Set down exactly the lines below between the line holding "Screen dimensions: 1024x649" and the line holding "Click the Compatibility & Basic Checks header", inclusive; no other line belongs in the answer.
*** Study material
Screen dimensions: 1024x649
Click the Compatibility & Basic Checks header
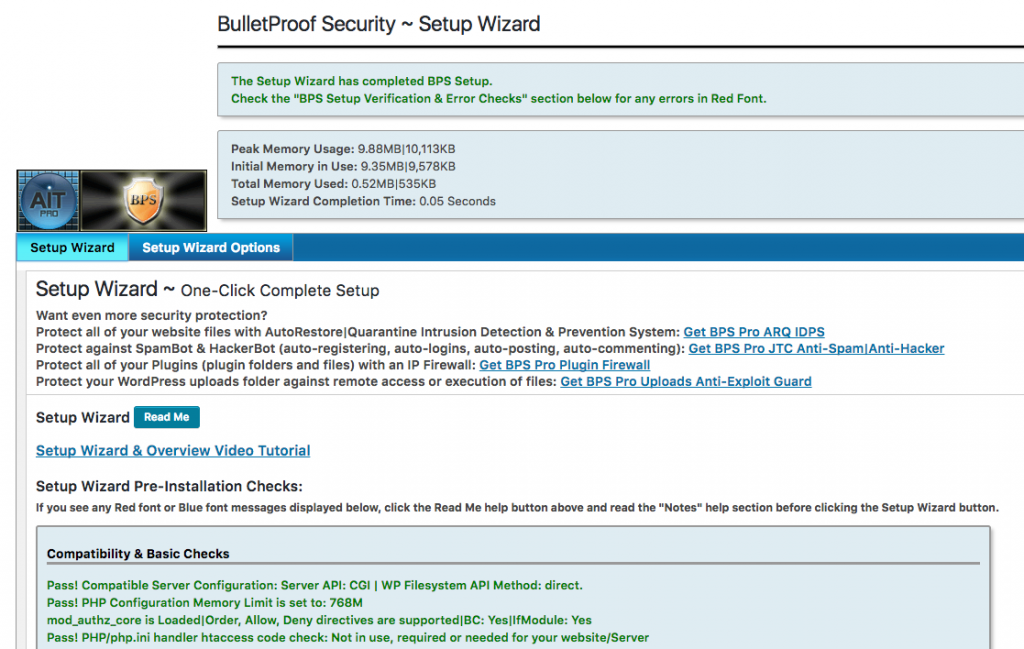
******
*** Study material
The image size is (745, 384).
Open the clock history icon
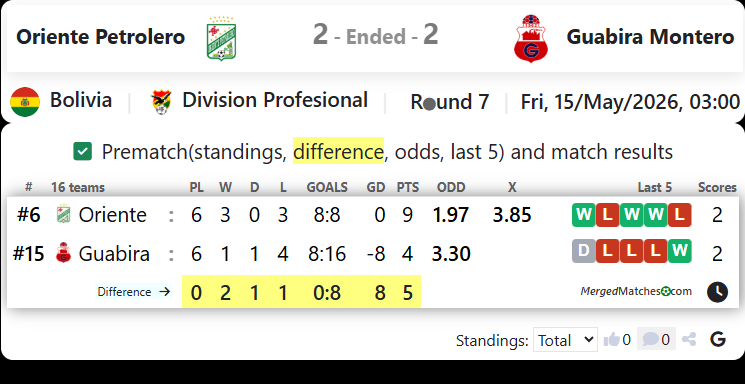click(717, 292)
******
> **Output below**:
Screen dimensions: 1024x649
Click the Compatibility & Basic Checks header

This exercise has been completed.